--- Supplied text ---
________
You have been warned!
Willema Tillinghast is the bad guy of the story and she wants to be Shub-Niggurath. That is the spoiler. Now that this has been addressed I can freely explain to you what a marvellous job the storyteller made with this videogame. You need to pay attention at the tone the professor is taking chapter after chapter before the big reveal, its evolving.
The professor Tillinghast will tell you that the enemies (the herd of Algaedi) are good friends of hers and they have the same painting as her, which is when my doubts started. Even then, she seems like a nice lady when she tells you not to go see the only good guy you’ll meet (Alfonse Lanuit) because you shouldn’t trust him. And you know that when someone you trust for no reason tells you that the only true good person you meet is to be distrusted, you might need to review your whole judgment, because in video games, you are about to be backstabbed.
It might also be a detail to some, but I was really pleased to find a note from the alive professor Tillinghast, explaining why she had invited you to her house on the day you started your investigation, eventually leading to her demise. It is important to me, because, otherwise, the whole game makes no sense, if she had not invited you, you would not have looked at all those things you would not have found any clues and she would be forever victorious. So yes, closure is important in video games and I thank the developer for that.
This is the end of the spoiler section, some of you might even consider by the title of the game and the baby’s room of the first chapter that this is not even a spoiler but for others it might be a spoiler until the last chapter, who knows.
☺ ☺ ☺ ☺ ☺ ☺ End of spoiler section ☺ ☺ ☺ ☺ ☺ ☺
Unfortunately, it is the story that makes the game.
Let us first talk about the game’s difficulty. Two bad things can happen to you, you might lose sanity or you might die during a battle.
Each of your investigators has six sanity levels, marked by possible traumas; I guess that when one of your investigators has been traumatized six times you lose the game. It is a wild guess, because while playing the whole game the worst I have had was an investigator that had been traumatized twice. This means that I still had a lot of margin.
You only lose the game if your entire investigator team dies during the same battle, an investigator dying during one battle will be back on its feet with a few life points and a minor penalty after the fight. TBH, during the entire game, which must be like 50 fights long, I only had three investigators killed in a fight, each time on an enemy critical hit.
Once again, it is a story driven game, this means that, for story purpose you’ll want to search everything to find hidden clues, lore or jokes. The side effect is that while doing so you will find tons and tons of fighting equipment for the battles. I mostly used guns and never ever came close to running out of ammo, even when hit by the event “ammo’s are missing”.
Which brings the overall difficulty level to me as “quite easy”, which for a narrative game isn’t really a bad thing but needed to be addressed, if what you are looking for is some challenges.
This being said there is a chapter I needed to restart 3 times, due to my clumsiness and a bug in the game. So let us talk about the game’s biggest problem: Collision management.
The game has a big collision management during exploration phases. Which is most likely to manifest harmlessly when an investigator passes through an open door (not the doorway, the door), a chair or a table. However, in one particular level there is a bookshelf hiding a doorway (that’s not a spoiler, that’s just standard Lovecraftian bookshelf).
________
Stored data

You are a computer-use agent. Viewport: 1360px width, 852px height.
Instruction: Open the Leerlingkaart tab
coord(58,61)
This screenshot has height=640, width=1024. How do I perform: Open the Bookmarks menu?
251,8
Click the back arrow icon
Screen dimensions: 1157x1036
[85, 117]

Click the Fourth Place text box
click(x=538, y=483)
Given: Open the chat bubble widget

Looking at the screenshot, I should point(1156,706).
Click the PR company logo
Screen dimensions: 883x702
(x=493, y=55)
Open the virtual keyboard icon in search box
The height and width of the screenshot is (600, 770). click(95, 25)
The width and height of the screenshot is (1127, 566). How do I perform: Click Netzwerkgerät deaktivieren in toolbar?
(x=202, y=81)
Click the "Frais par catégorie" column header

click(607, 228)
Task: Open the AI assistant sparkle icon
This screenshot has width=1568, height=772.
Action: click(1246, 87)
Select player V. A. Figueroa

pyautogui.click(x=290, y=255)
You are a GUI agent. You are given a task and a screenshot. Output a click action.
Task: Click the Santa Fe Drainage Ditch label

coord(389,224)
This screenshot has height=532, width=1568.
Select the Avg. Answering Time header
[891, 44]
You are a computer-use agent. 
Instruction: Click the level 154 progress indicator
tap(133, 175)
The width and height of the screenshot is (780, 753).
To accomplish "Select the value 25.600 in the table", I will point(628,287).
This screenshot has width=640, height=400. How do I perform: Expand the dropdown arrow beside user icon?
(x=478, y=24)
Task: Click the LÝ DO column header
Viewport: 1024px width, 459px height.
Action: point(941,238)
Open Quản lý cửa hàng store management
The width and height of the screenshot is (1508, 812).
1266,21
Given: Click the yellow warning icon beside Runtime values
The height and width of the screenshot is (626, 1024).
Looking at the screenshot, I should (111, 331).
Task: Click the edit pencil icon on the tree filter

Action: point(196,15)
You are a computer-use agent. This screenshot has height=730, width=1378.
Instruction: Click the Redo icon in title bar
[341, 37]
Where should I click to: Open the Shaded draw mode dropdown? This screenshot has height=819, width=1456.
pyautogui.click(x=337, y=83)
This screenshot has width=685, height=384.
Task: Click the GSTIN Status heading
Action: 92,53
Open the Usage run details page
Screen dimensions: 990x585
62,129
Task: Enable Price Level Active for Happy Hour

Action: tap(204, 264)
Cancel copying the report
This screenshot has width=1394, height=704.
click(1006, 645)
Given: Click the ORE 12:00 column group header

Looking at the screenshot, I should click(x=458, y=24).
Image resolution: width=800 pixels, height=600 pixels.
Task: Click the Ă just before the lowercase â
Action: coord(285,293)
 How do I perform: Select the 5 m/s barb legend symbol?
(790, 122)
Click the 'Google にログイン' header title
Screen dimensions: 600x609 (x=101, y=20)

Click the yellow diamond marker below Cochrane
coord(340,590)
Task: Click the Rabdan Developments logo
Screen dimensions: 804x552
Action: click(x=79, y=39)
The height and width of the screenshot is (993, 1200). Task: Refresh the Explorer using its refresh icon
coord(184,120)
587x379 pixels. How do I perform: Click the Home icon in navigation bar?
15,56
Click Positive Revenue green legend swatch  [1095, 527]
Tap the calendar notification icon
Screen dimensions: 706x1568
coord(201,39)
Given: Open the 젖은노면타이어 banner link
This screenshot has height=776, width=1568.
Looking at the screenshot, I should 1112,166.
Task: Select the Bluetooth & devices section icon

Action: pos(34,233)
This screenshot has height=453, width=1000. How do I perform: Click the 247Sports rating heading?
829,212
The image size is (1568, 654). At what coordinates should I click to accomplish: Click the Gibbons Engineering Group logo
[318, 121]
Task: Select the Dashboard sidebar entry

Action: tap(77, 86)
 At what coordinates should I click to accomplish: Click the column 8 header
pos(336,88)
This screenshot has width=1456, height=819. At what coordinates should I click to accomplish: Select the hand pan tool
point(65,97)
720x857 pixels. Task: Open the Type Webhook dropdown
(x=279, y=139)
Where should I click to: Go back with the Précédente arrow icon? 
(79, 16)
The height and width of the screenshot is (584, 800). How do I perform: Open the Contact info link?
________
--- Written task ---
Render this sentence from the game review in French: "Unfortunately, it is the story that makes the game."

--- Complete answer ---
Malheureusement, c'est l'histoire qui fait le jeu.